▶ _TRY IT_
How many lines in the data that follows contain the word "Given"? Only that number is needed.

▶ _Saved data entries_
==*==

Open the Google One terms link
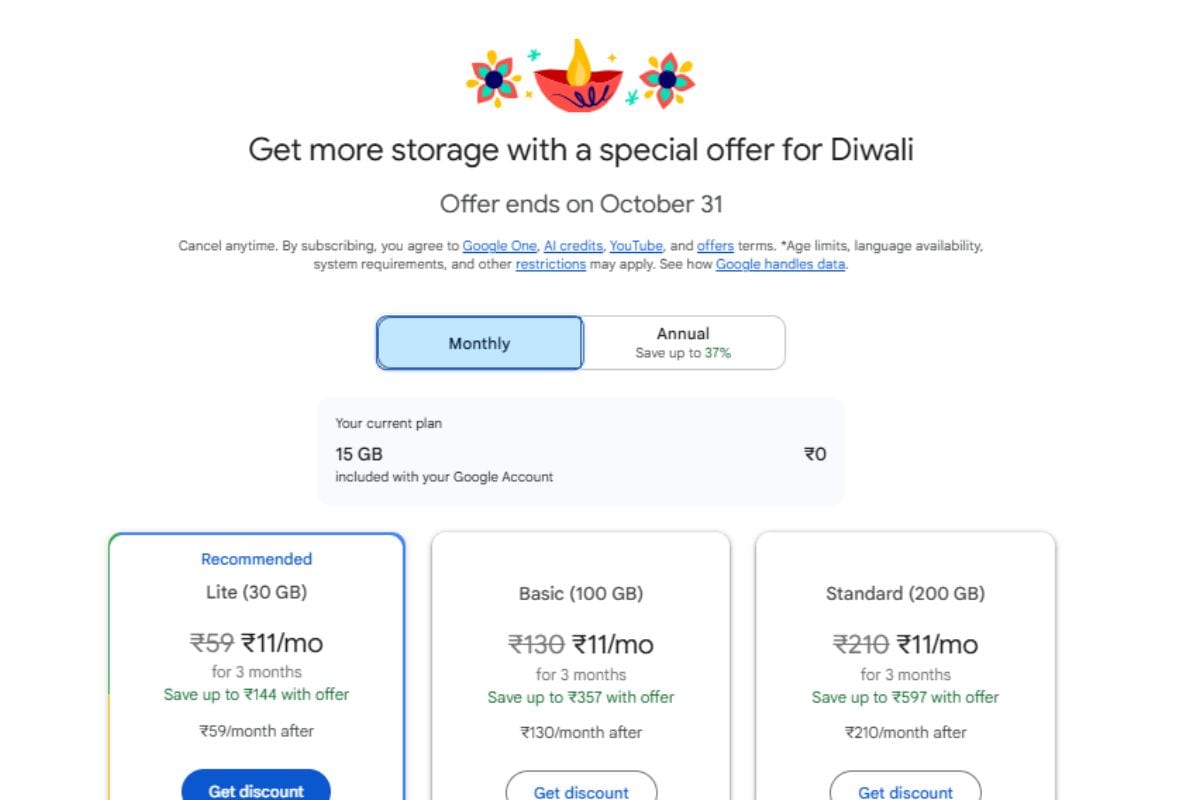The image size is (1200, 800). [500, 246]
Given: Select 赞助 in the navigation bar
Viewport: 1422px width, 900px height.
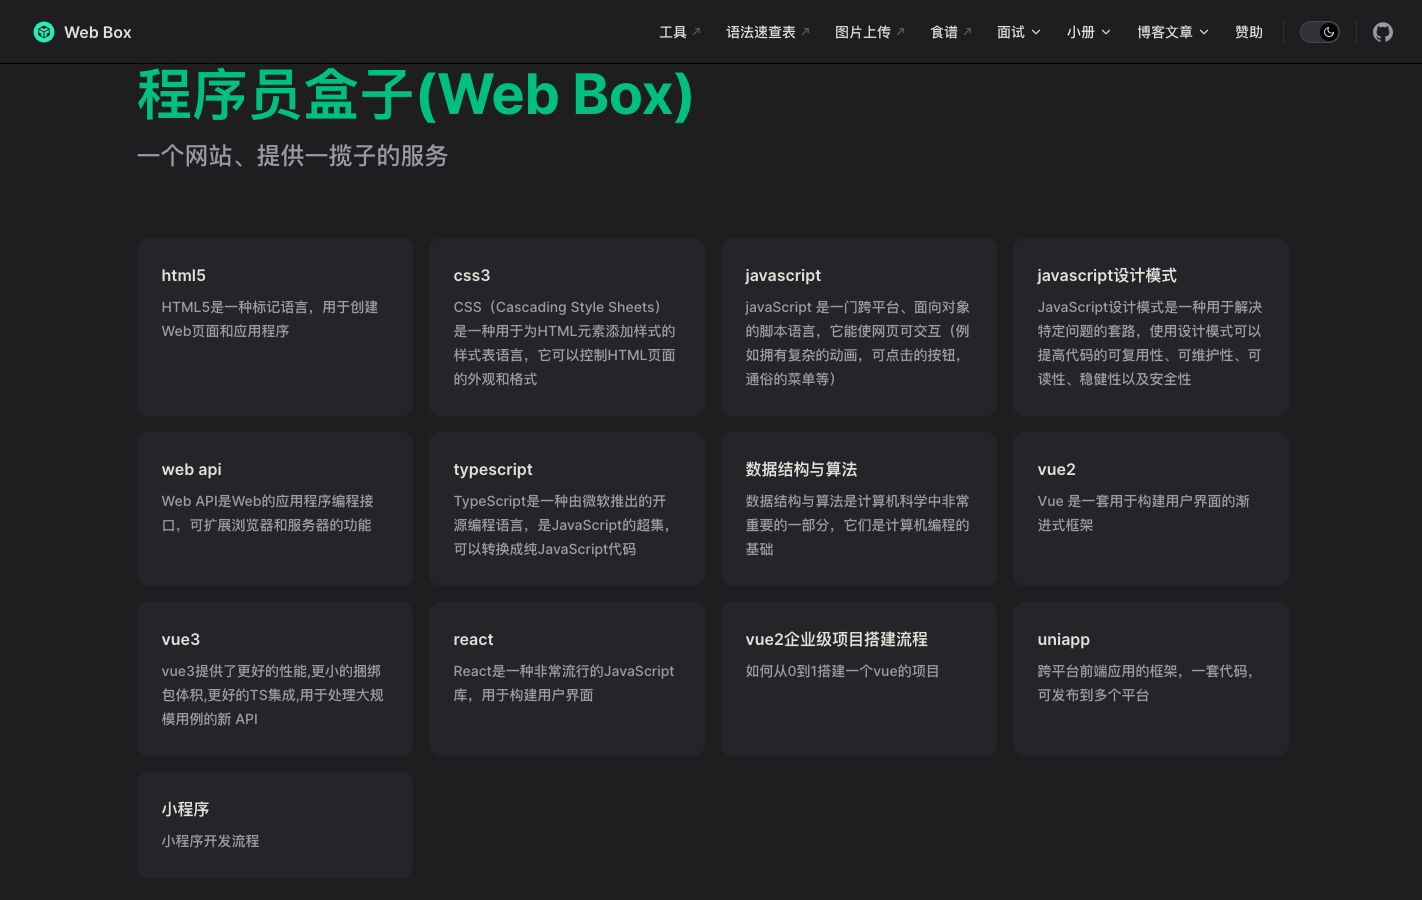Looking at the screenshot, I should pyautogui.click(x=1248, y=31).
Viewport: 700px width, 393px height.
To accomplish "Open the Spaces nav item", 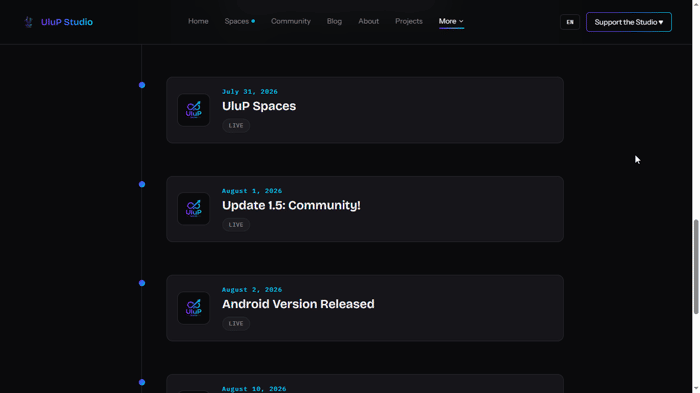I will tap(240, 21).
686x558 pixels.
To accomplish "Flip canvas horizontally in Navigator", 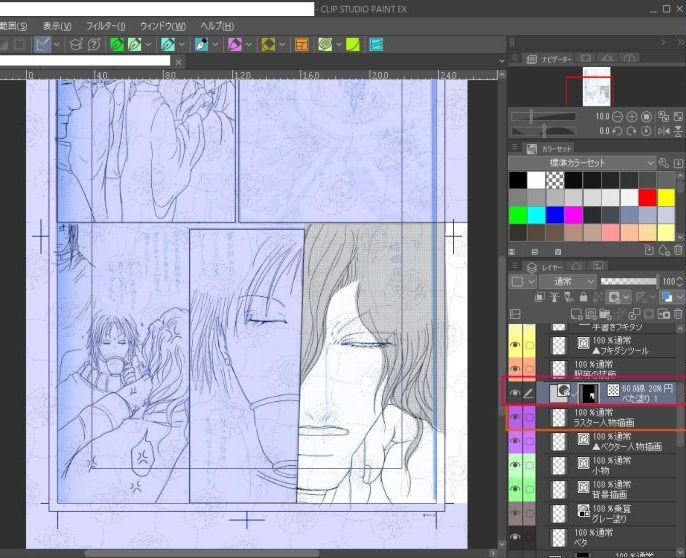I will (x=661, y=131).
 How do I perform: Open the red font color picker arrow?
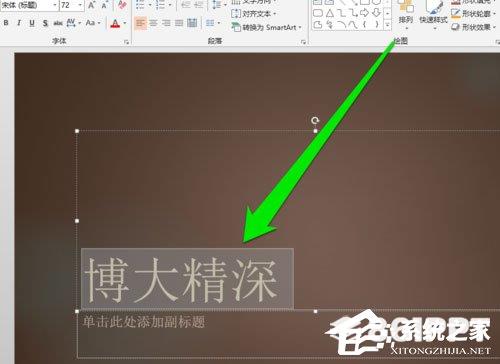[x=125, y=23]
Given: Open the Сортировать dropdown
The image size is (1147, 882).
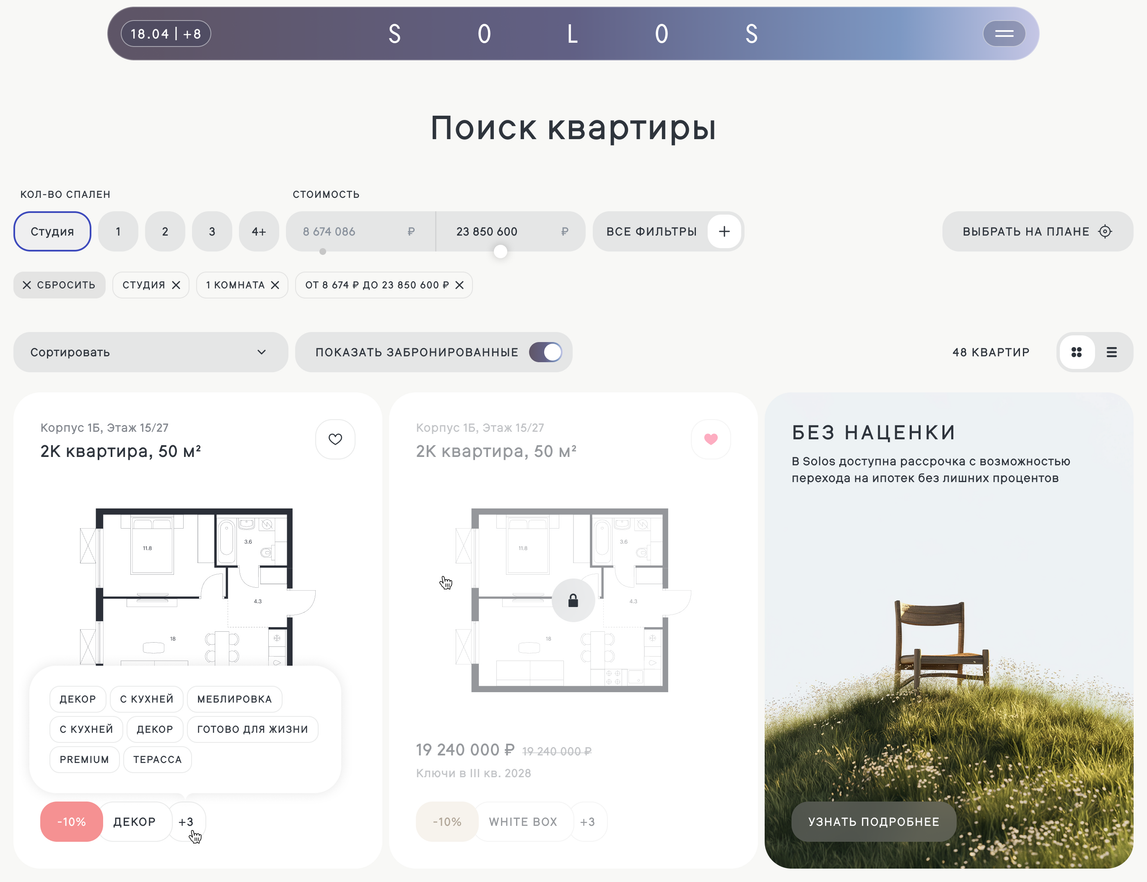Looking at the screenshot, I should click(x=151, y=353).
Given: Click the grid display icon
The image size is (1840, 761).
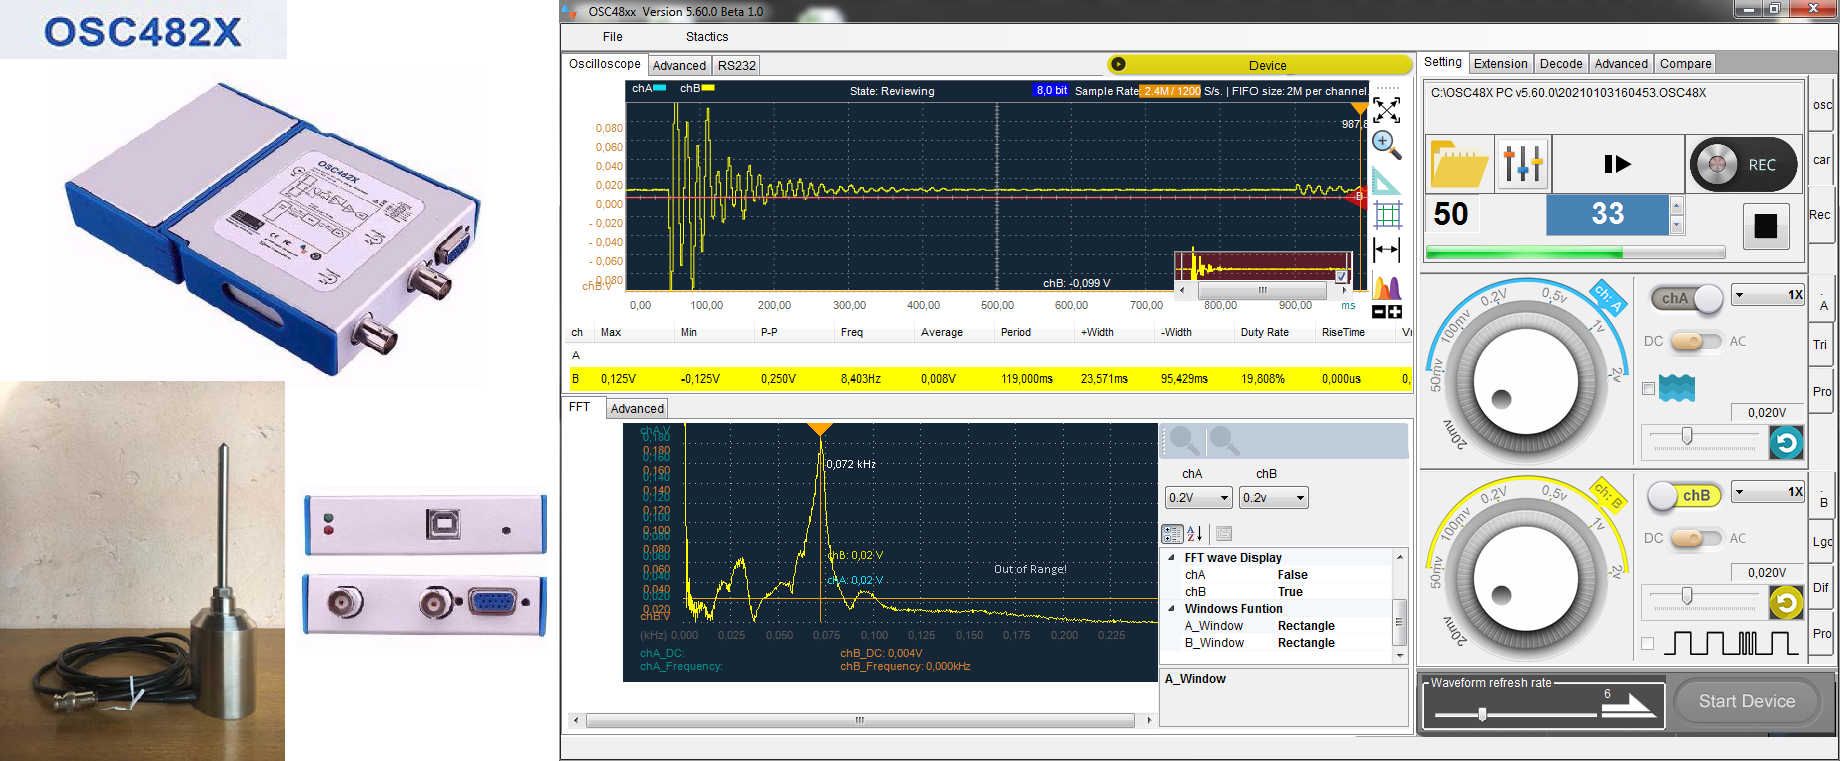Looking at the screenshot, I should coord(1387,215).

==*==

▶ _OUTPUT OF THE TASK_
3